The Fair Employment and Housing Act (FEHA), which bans discrimination and harassment at work, is an important California employment law. The FEHA protects workers based on their race, religion, gender, sexual orientation, and other protected characteristics. It applies to employers with five or more workers. In addition, California’s laws also provide protection for employees who take time off for pregnancy, childbirth, or a related medical condition, as well as for those who are victims of domestic violence, sexual assault, or stalking.
The California Family Rights Act (CFRA) is another important California employment law. It gives eligible employees up to 12 weeks of unpaid, job-protected leave per year for the birth or adoption of a child, to care for a family member with a serious health condition, or to deal with certain qualifying exigencies caused by the covered active duty of an employee’s spouse, domestic partner, child, or parent in the U.S. Armed Forces. CFRA says that employers must follow the rules if they have at least 50 workers within 75 miles of their workplace.
California also has its own wage and hour laws, which set a higher minimum wage and stricter rules for overtime pay than the federal government.
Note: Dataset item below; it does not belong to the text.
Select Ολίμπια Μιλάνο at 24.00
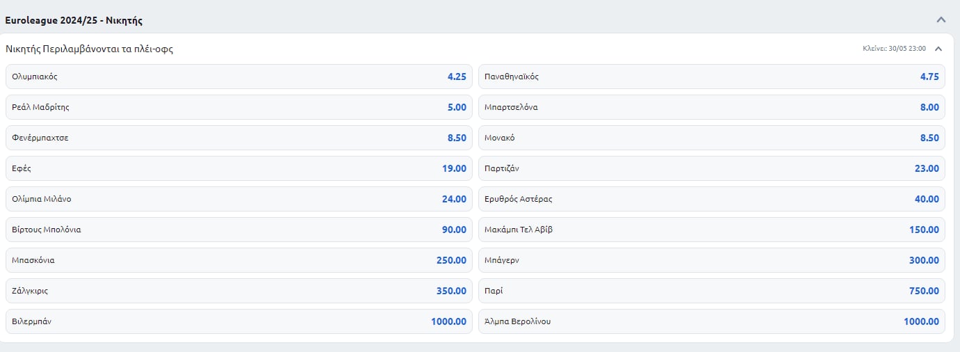 click(238, 199)
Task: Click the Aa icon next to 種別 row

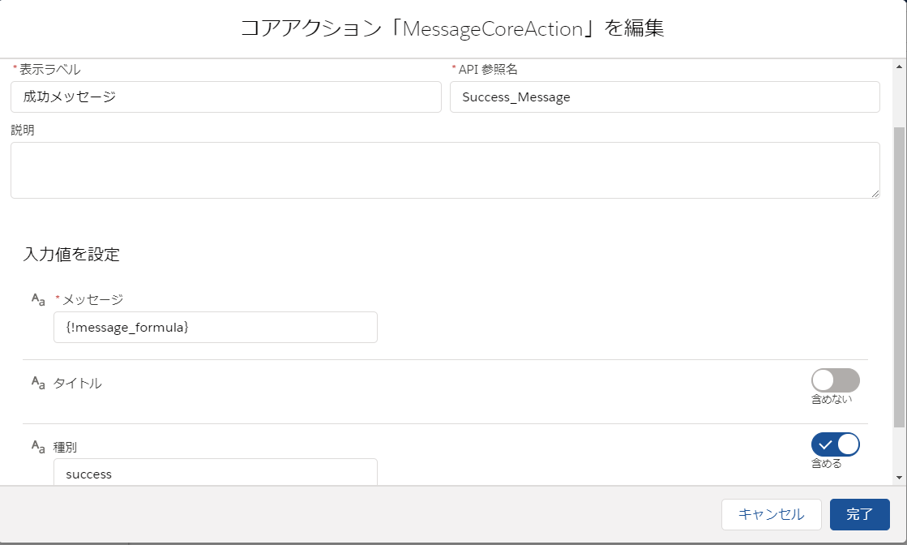Action: point(37,444)
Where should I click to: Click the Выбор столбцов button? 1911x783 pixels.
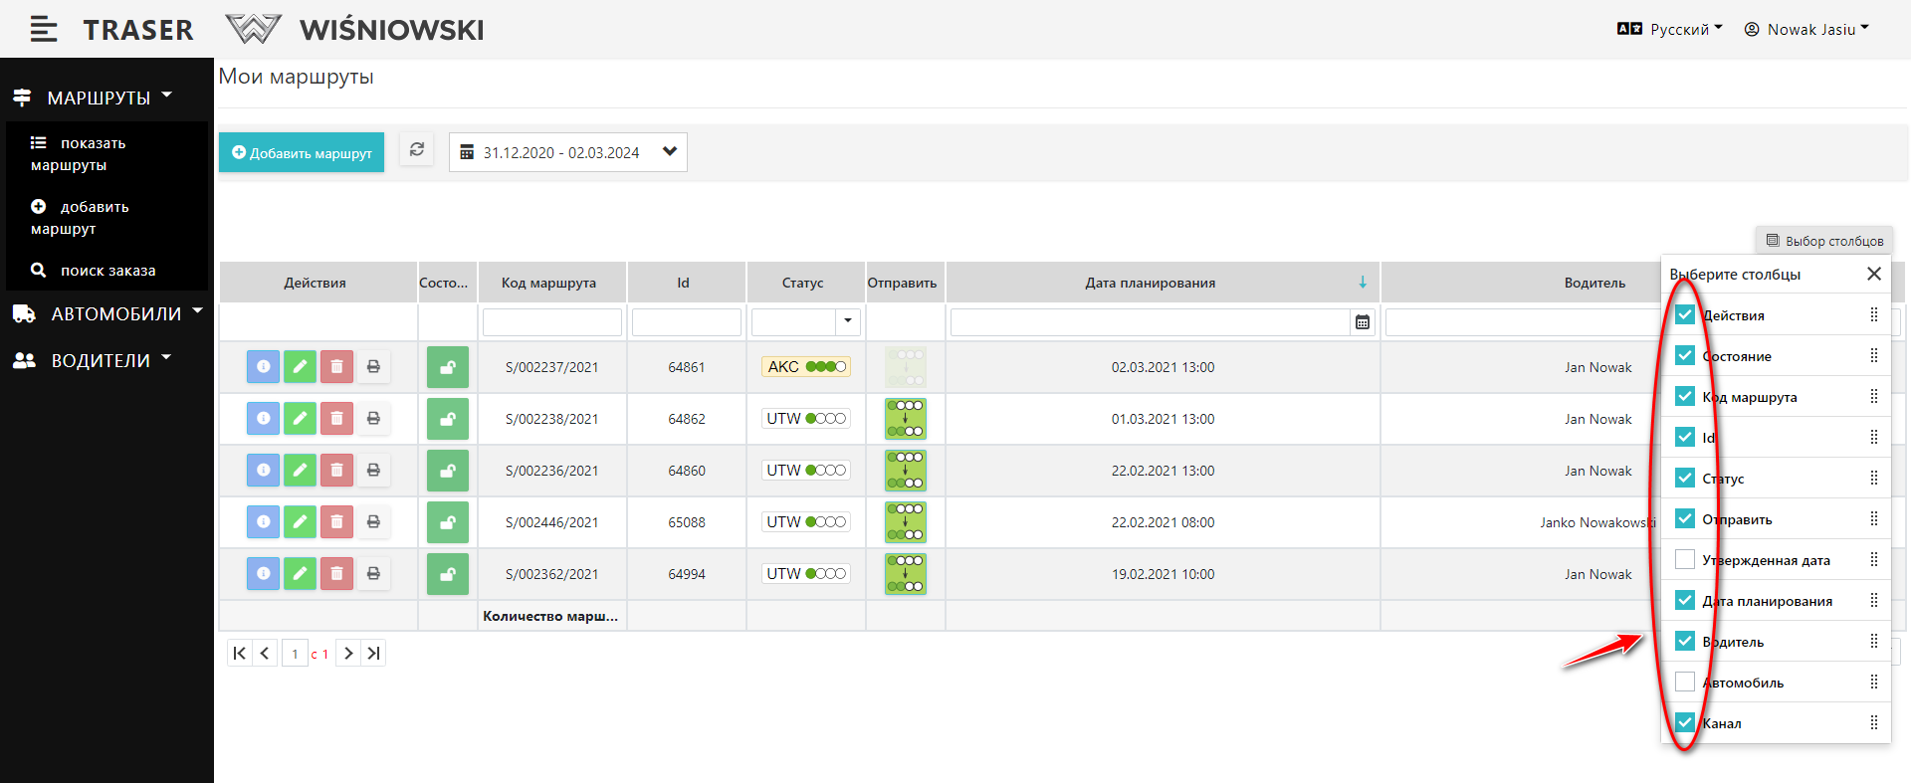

Employers must also provide certain meal and rest breaks and keep accurate records of employee hours.
In addition to state laws, federal laws like the National Labor Relations Act (NLRA) and the Family and Medical Leave Act (FMLA) also protect California employees.
California’s employment law has also changed a lot because of recent court cases. In the important case Dynamex Operations West, Inc. v. Superior Court, the California Supreme Court set a new standard for deciding whether a worker is an independent contractor or an employee. Businesses find it harder to classify workers as independent contractors because of the court’s decision. This has led to more wage and hour claims. This case also led to the passing of California Assembly Bill 5 (AB 5), which makes the Dynamex decision official and applies the new standard to different state labor and employment laws.
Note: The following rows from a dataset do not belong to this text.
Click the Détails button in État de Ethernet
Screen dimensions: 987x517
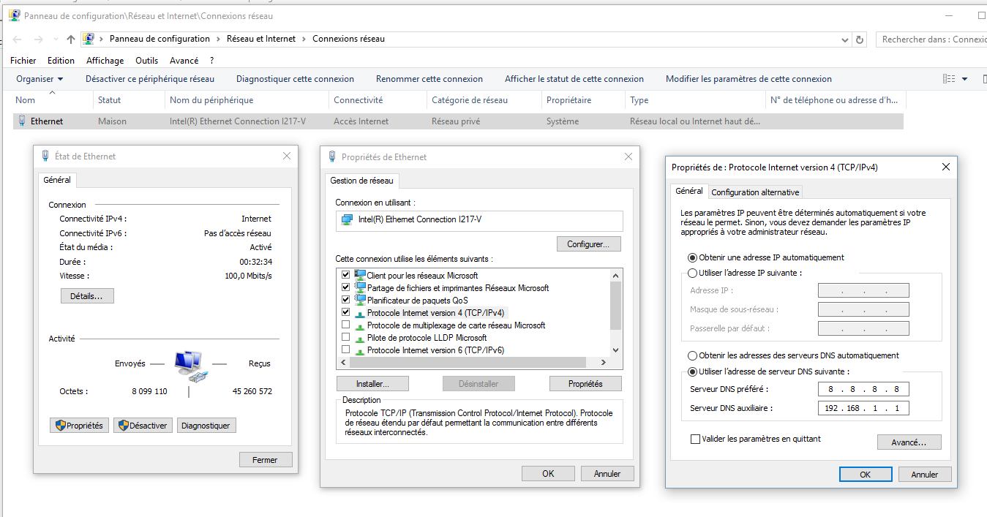[x=86, y=295]
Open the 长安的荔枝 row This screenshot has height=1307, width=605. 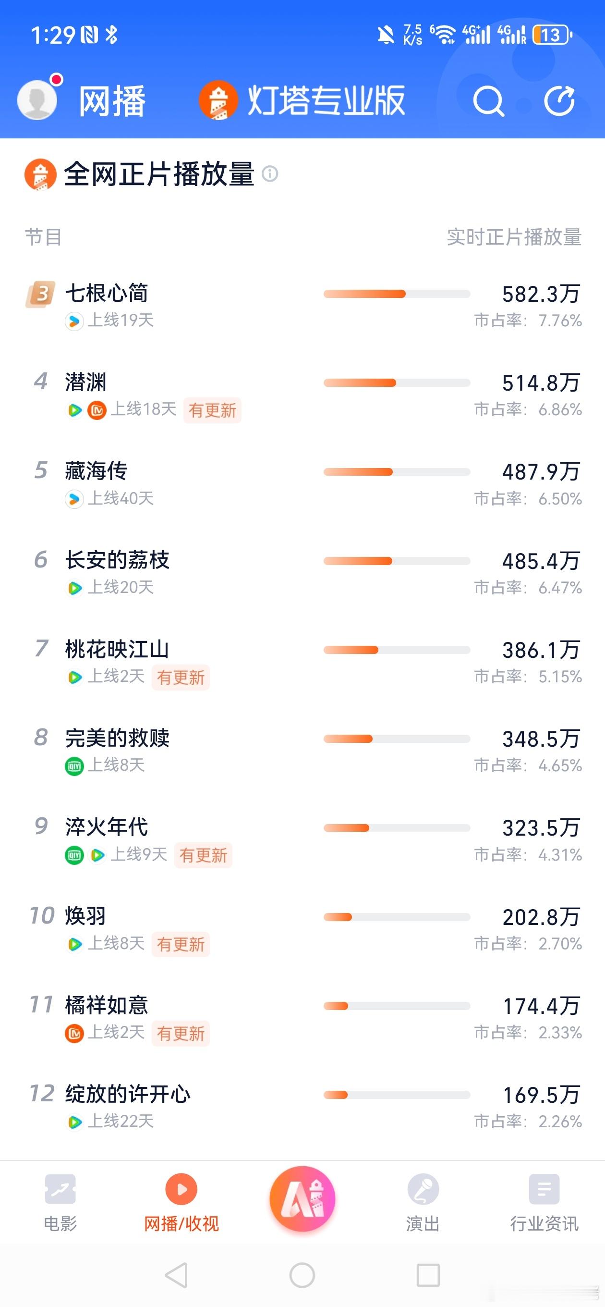pyautogui.click(x=303, y=573)

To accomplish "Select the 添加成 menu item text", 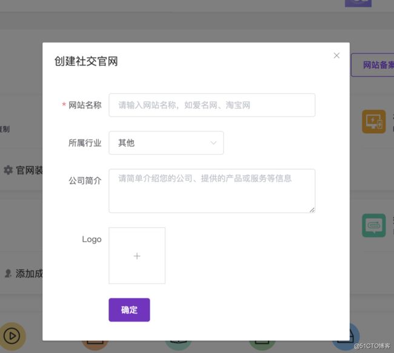I will click(x=29, y=273).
Another recent case, Walmart Stores, Inc. v. Dukes, which was decided by the U.S. Supreme Court, limited the scope of class action lawsuits under the federal Equal Pay Act. The case involved a class action lawsuit brought by female Walmart employees who alleged that the company had engaged in a pattern of pay discrimination. The Supreme Court’s decision made it more difficult for employees to bring class action lawsuits under the Equal Pay Act and could have a significant impact on employment discrimination cases in California and throughout the country.
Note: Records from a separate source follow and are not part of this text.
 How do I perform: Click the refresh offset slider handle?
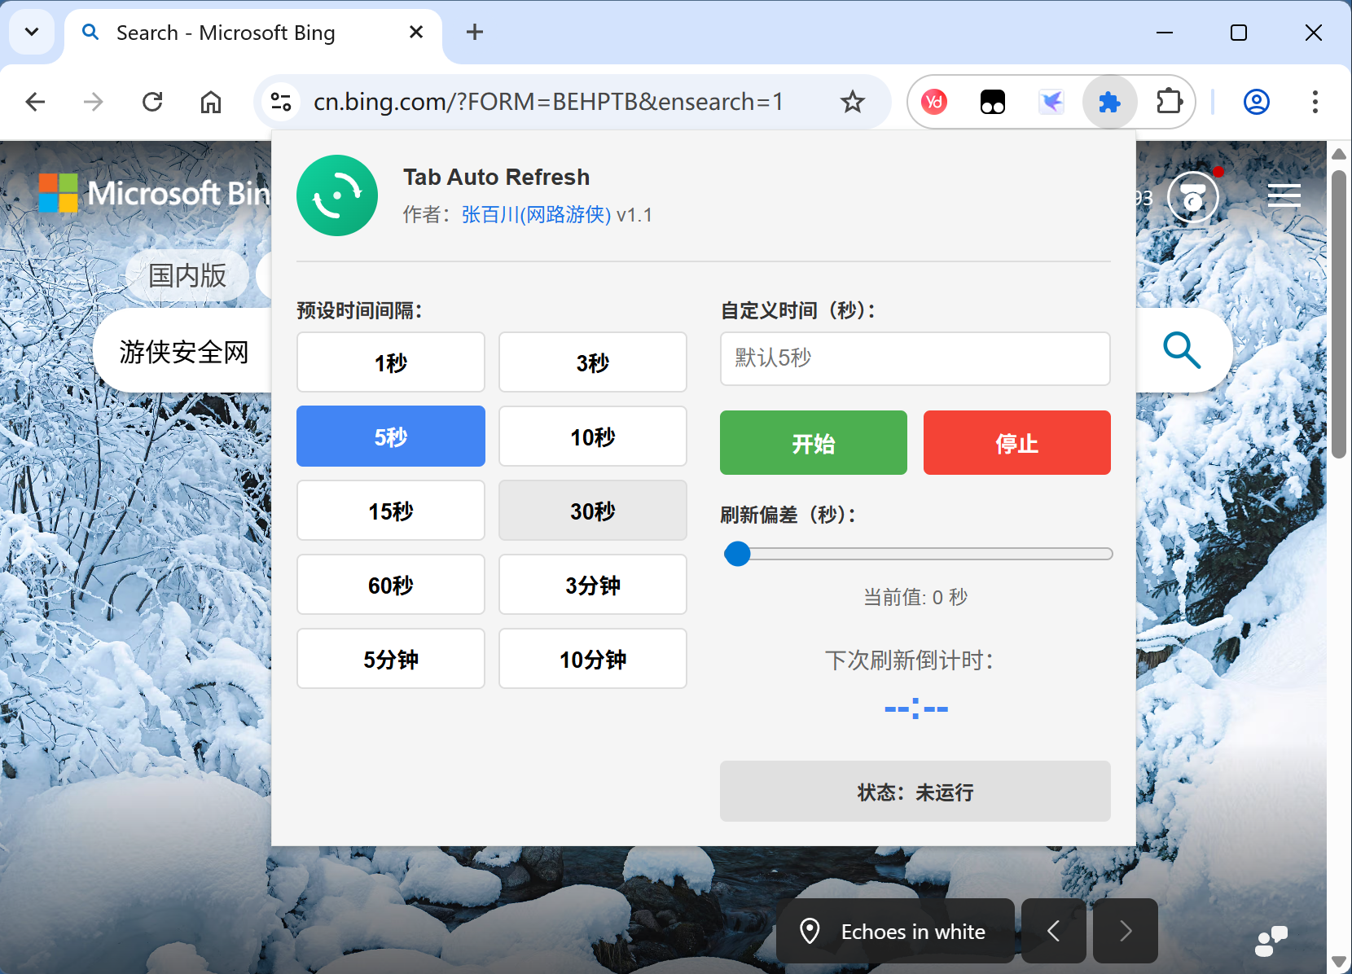737,554
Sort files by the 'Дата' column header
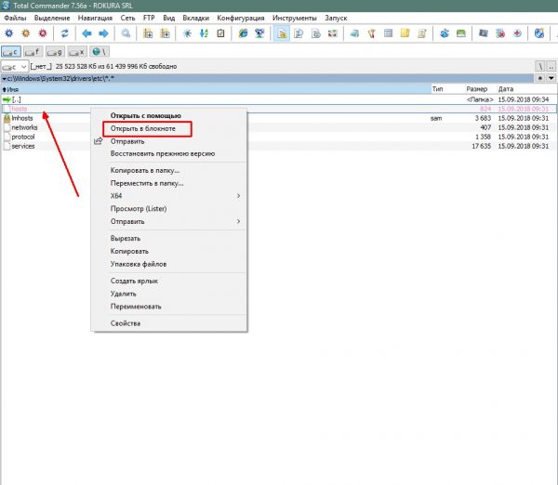 [x=507, y=89]
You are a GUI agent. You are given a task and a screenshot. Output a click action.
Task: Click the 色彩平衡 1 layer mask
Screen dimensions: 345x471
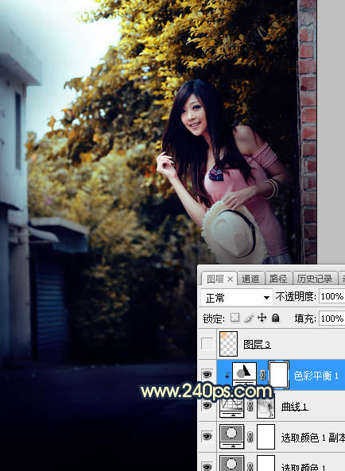click(x=278, y=374)
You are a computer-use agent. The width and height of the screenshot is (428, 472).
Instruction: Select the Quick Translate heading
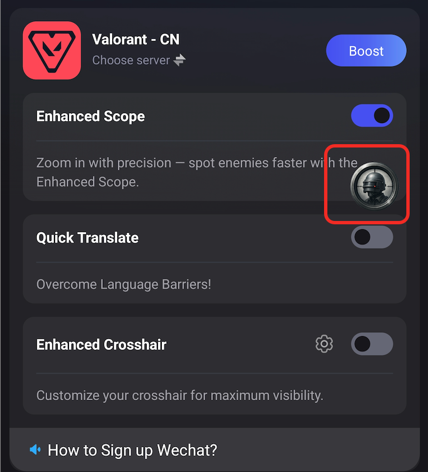pos(87,238)

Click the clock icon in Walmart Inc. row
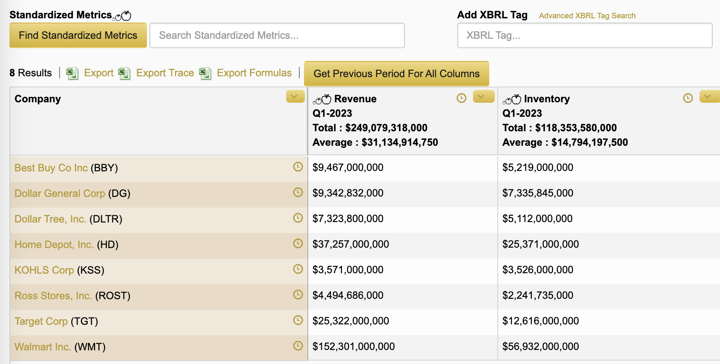pos(298,346)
Additionally, in the recent case of Harris v. Lyft, the court of appeals of California held that Lyft drivers are to be considered employees and not independent contractors, and this could mean that the drivers would be entitled to the benefits and protections provided by California’s labor laws.
In the end, California’s employment laws give workers a lot of protection and benefits, and recent court cases have made these laws even clearer and stronger. Employers must stay informed about these laws and court decisions in order to ensure compliance and avoid liability for employment law violations. On the other hand, employees should also be aware of their rights under California’s employment laws and seek legal advice if they believe their rights have been violated.